Mourinho'nun Kendine Has Futboluyla Inter'le 2010 Ş. Ligi'ni Kazanma Hikayesi
2010 yılında inter'le avrupa'nın en büyük kupasını kazanan büyük hoca jose mourinho.
inter o dönemki futbolu nedeniyle pek çok kişi tarafından sevilmese de jose mourinho'nun pragmatist yaklaşımı sayesinde her şeyi tam olarak olması gerektiği yaparak zirveye oturmuştu. bana kalırsa bayern münih gibi, barcelona gibi makinevari canavarlara karşı yapılabilecek en güzel şeyleri yaparak; yıllarca unutulmayacak, kendine has bir tarzla şampiyonluğu hak ettiler.
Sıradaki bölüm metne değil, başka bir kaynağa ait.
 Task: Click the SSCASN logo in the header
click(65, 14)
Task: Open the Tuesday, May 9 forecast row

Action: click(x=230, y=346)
son röportajında mourinho, o zamanki takımın bağlarından bahsetmiş. her hafta yapılan barbeküler, whatsapp grupları ve hala çok sıkı şekilde devam eden iletişim ağı. barbeküler arjantinlilerin sorumluluğundaymış mesela. esteban cambiasso eti getirir, javier zanetti organizasyon işine bakar, diego milito da "grill-master" diye bahsedilen walter samuel'e yardım edermiş pişirme konusunda.
böyle bir ortam olunca, haliyle mourinho da ekipten "aile" diye söz ediyor. bugün hala maçlardan önce birbirlerine şans dileyen, çok farklı yerlerde farklı hayatlar yasalar da bağlarını koparmamış bir grup olmuşlar. o kadar ki, bahsedilen whatsapp grubunda en aktif kişi jose'nin kendisiymiş hatta.
mourinho malum, çok sansasyonel ve insanlar üzerindeki etkisi genelde uçlarda olan bir kişi. ben sevenler tarafında olan bir futbolsever olarak inter'de ve diğer takımlarda yaptıklarını çok büyük birer iş olarak görüyorum. asla meydan okumadan kaçmayan, hataları da çok olsa da defalarca şapkadan tavşan çıkardığını gördüğümüz bir deha bence. bunu da sadece saha içi başarıya bağlamak olmaz ki zaten oyuncularıyla olan 'gerçek' ilişkilerini de görüyoruz.
roberto mancini (ki onu da çok severim) koltuğu mou'ya bıraktığında ligi domine etmiş bir inter vardı. avrupa'da hala başarı gelmemiş olsa da beklentiler artık belli bir seviyeye ulaşmıştı ve mourinho ismine bakınca da beklenenler belliydi.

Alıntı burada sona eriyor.